Written exercise 1 >> Copy out the three entries below, each one asking where to click on a screen, word for word. Leave the pictures out.
====== Selected extract
Perl Weekly Challenge - A Job for Iteration
Again, I dive into the Perl Weekly Challenge.
TASK #1 › Fibonacci Sum
Submitted by: Mohammad S Anwar
You are given a positive integer$N.UPDATE: 2020-09-07 09:00:00
Write a script to find out all possible combination of Fibonacci Numbers required to get$Non addition.You are NOT allowed to repeat a number. Print 0 if none found.
I normally default to This Looks Like A Job For Recursion on problems like this, but it is known that without memoization, recursive Fibonacci gets horrible after N >= 32, so getting all Fibonacci numbers <= N is naturally an iterative task, especially because we want the whole list.
Once we’re there, ready to look through all Fibonacci results <= N (because the sum of N is N), we can use iteration and appending arrayrefs to start working the problem.
We start with an empty array. Empty arrays have sum of 0 (when using sum0, be warned), which cannot be correct. Then, for each Fibonacci number, we:
- append the number to the array and sort it
- find the sum of the elements in the array
- join all the elements of the array into a string
- use the join string as a hash key to avoid duplicate values
- if the sum is less than N, append the array to the list of arrays we’re working through
- if the sum equals N, append the array to the good results array
I suppose I could’ve done either or both with recursion, but this is fast and not complex.
============
====== Excerpted data
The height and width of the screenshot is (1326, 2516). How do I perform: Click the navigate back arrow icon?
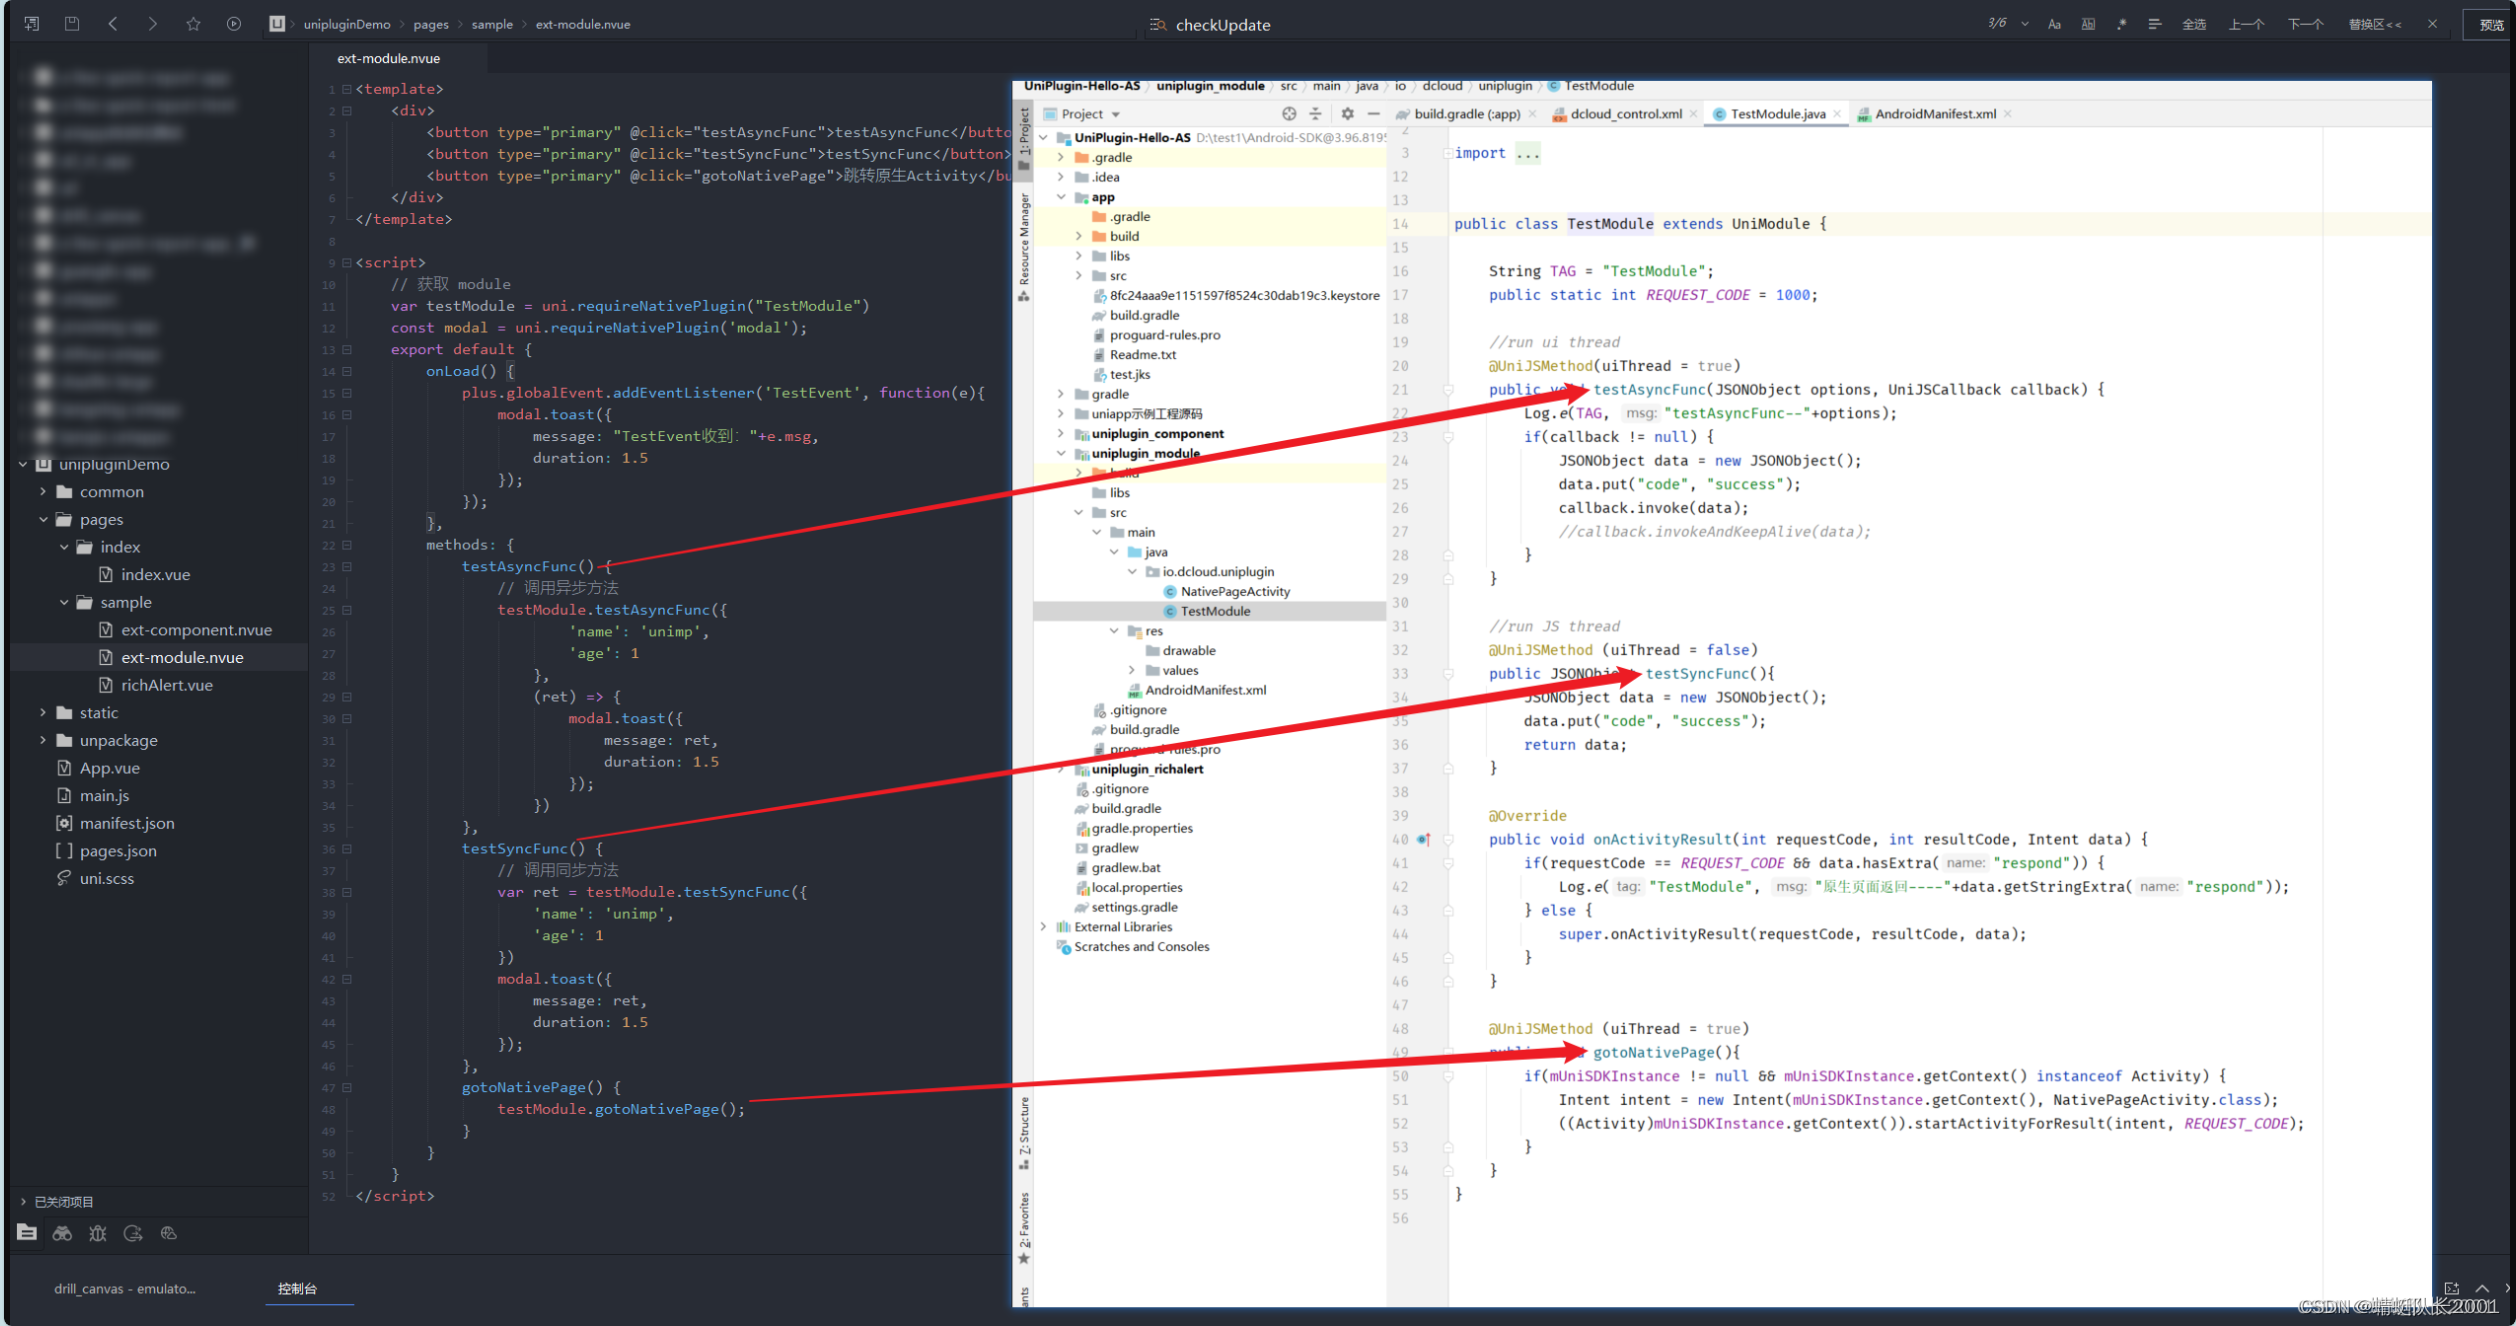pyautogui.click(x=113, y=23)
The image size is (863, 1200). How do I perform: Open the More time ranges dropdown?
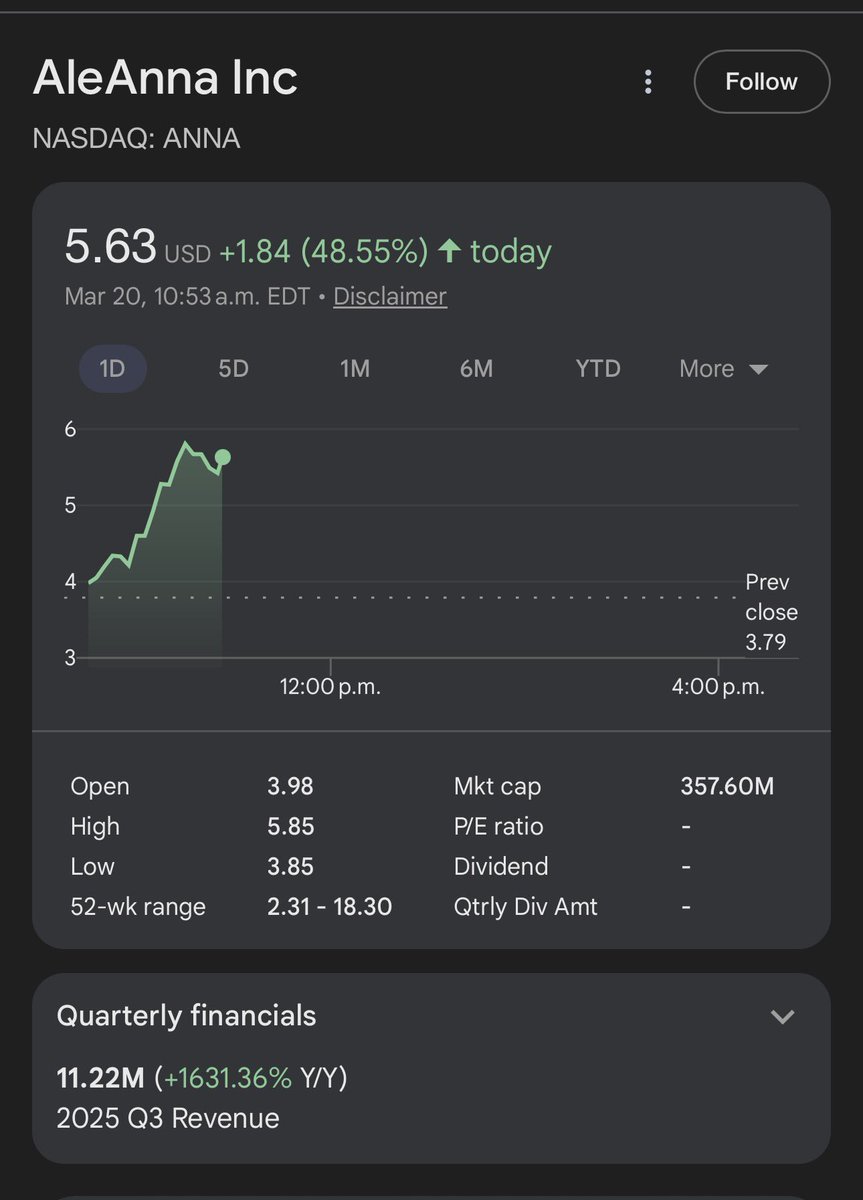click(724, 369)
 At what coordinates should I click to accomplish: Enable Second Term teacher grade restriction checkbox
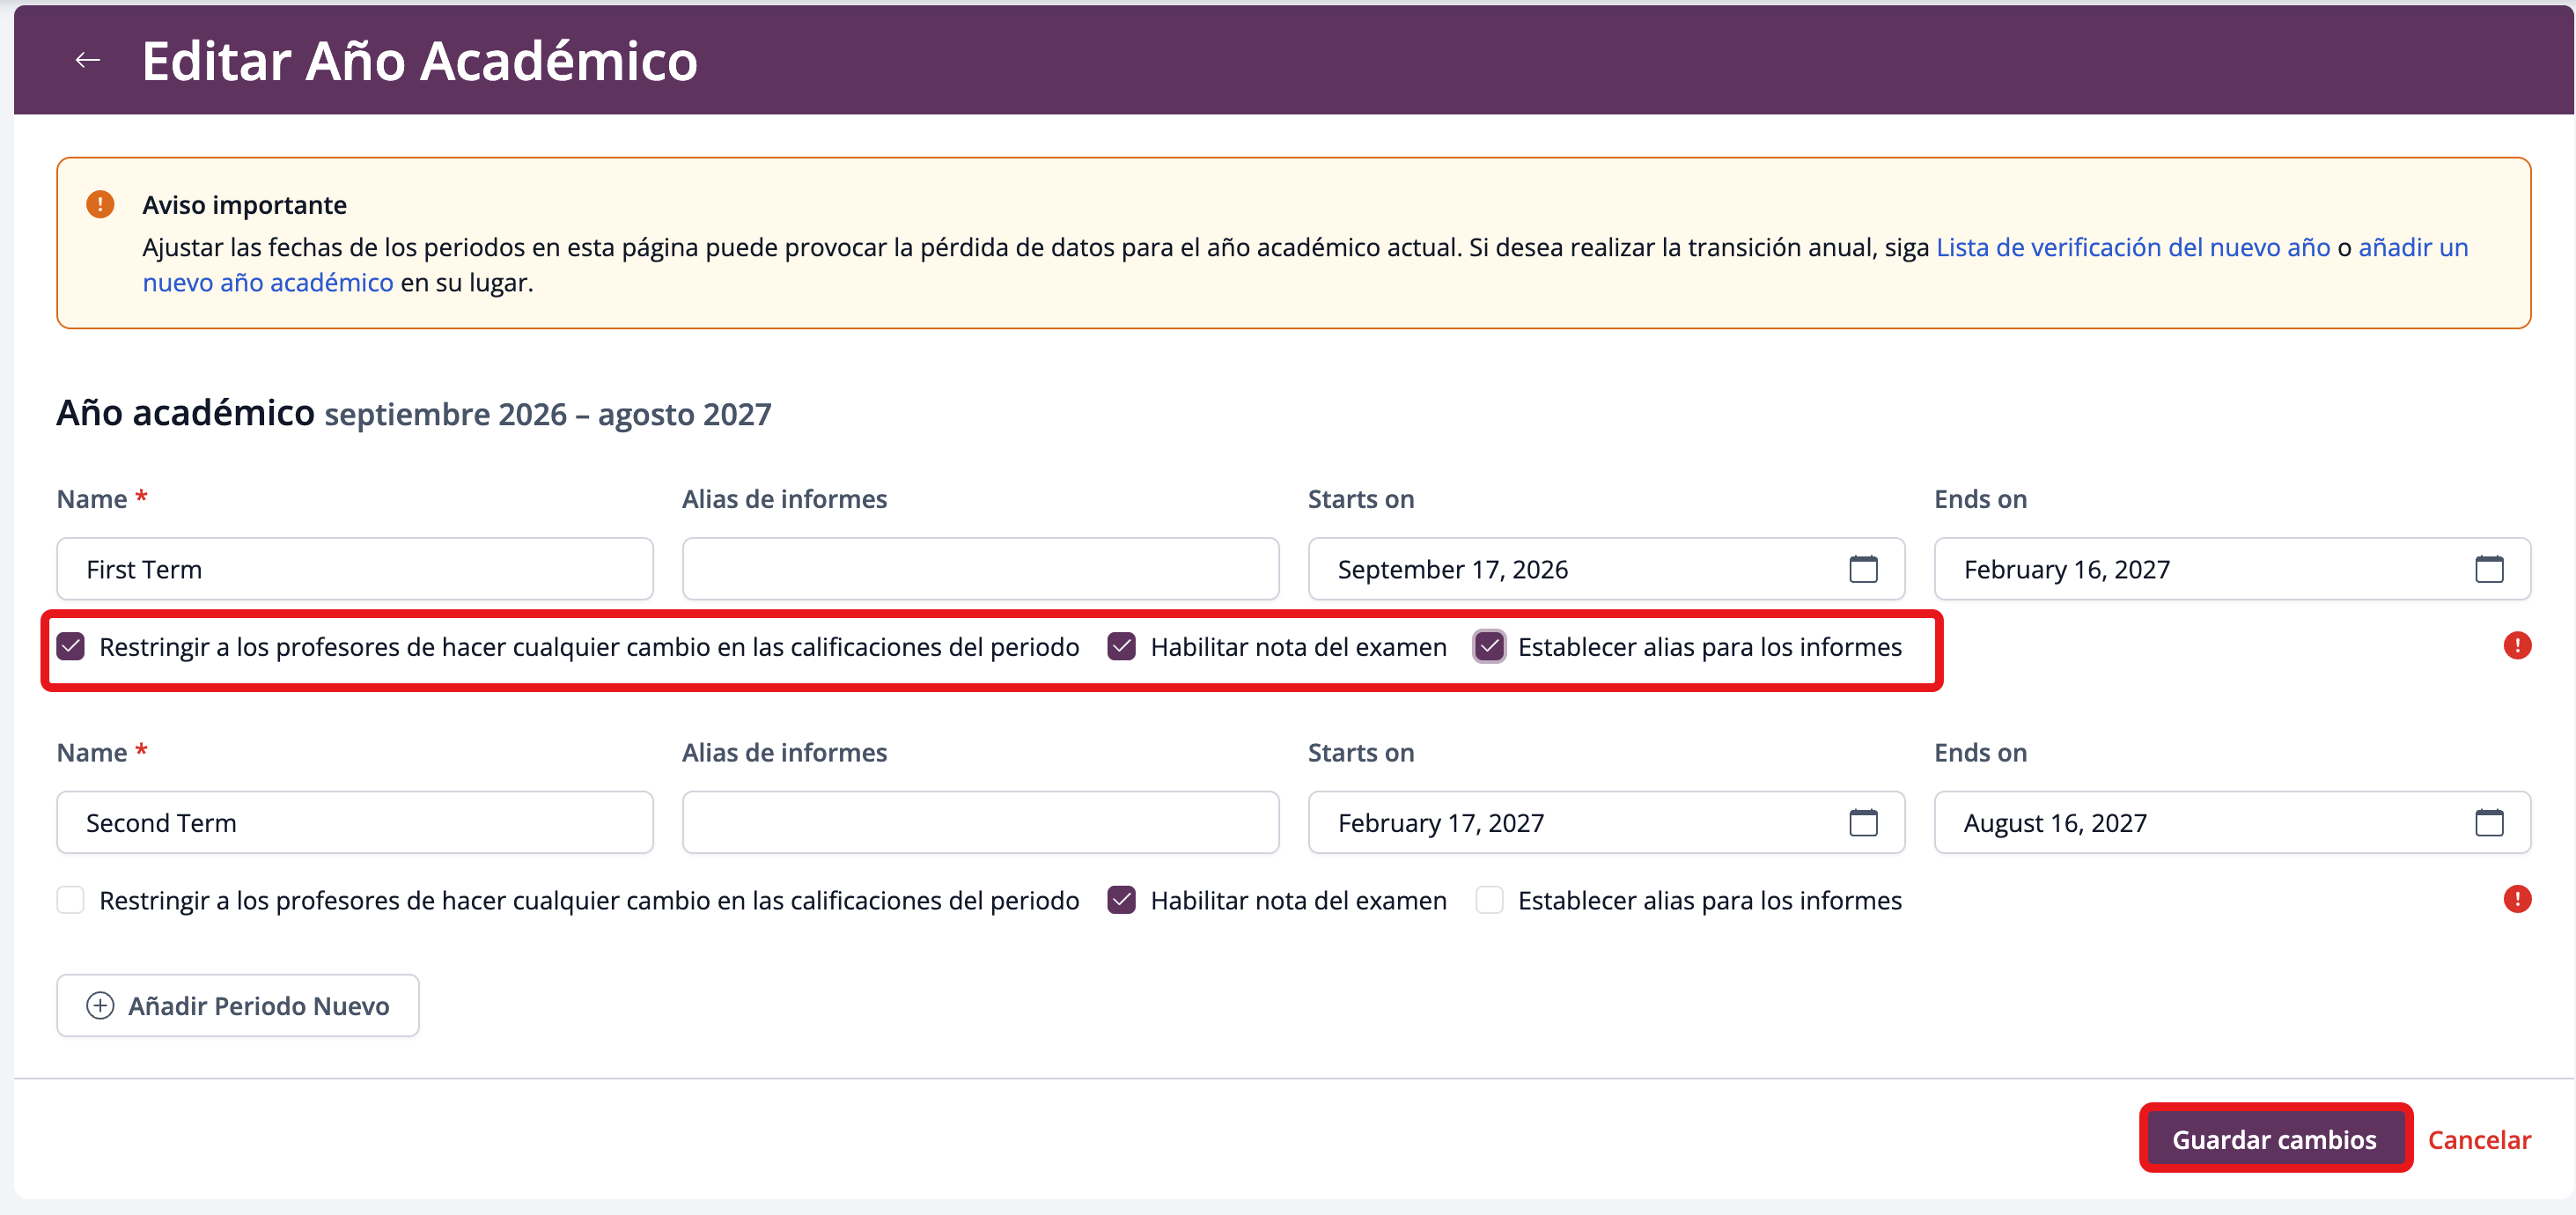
============
Written exercise 2 >> Write the next part of the post on the Fibonacci Sum challenge, starting after its last sentence.

Written response 1 >>
The height and width of the screenshot is (1326, 2516). How do I perform: Click the navigate back arrow icon?
pyautogui.click(x=113, y=23)
The image size is (863, 1200). How do I perform: Open the More time ranges dropdown?
click(724, 369)
 At what coordinates should I click to accomplish: Enable Second Term teacher grade restriction checkbox

Written response 2 >>
The Code
#!/usr/bin/env perl
use strict;
use warnings;
use feature qw{ say signatures state };
no warnings qw{ experimental };
use Carp;
use Getopt::Long;
use List::Util qw{ max sum0 uniq };
my $n = 9;
GetOptions( 'n=i' => \$n );
croak "n < 1" if $n < 1;
fib_sum($n);
#
sub fib_sum ( $n ) {
my @fib = reverse fib_list($n);
my @list = ( [] );
my @sums;
my %no;
while (@list) {
my $entry = shift @list;
for my $fib (@fib) {
next if grep { $_ == $fib } $entry->@*;
my $new->@* = sort { $b <=> $a } $fib, $entry->@*;
my $sum = sum0 $new->@*;
my $join = join ',', $new->@*;
next if $no{$join}++;
push @list, $new if $sum < $n;
push @sums, $new if $sum == $n;
}
}
if ( scalar @sums ) {
for my $sum (@sums) {
my $s = scalar $sum->@*;
my $p = join ' + ', $sum->@*;
say qq{$s as ($n = $p)};
}
}
else { print 0 }
}
# creates a list of fibonacci values where each value is
# less than n and greater than zero, because zero is useless
# in summation
sub fib_list( $n ) {
my @output = ( 0, 1 );
my $i = 2;
while ( max(@output) < $n ) {
$output[$i] = $output[ $i - 1 ] + $output[ $i - 2 ];
my $max = max(@output);
$i++;
}
@output = uniq grep { $_ } grep { $_ <= $n } @output;
return @output;
}
TASK #2 › Lonely X
Submitted by: Mohammad S Anwar
You are given m x n character matrix consists of O and X only.Write a script to count the total number of X surrounded by O only. Print 0 if none found.
Here I don’t have a good way to import a matrix from command line, so I just create the two examples and run both. :shrug:
Otherwise, I’m doing a lot of iteration, because we’re checking every row and column in the matrix, and then checking every neighbor, and that isn’t naturally a recursion thing.
This time, we’re using a named for loop, so we can next out of the right for loop. We next if a neighbor also has an X, and +1 the Lonely X count if we don’t.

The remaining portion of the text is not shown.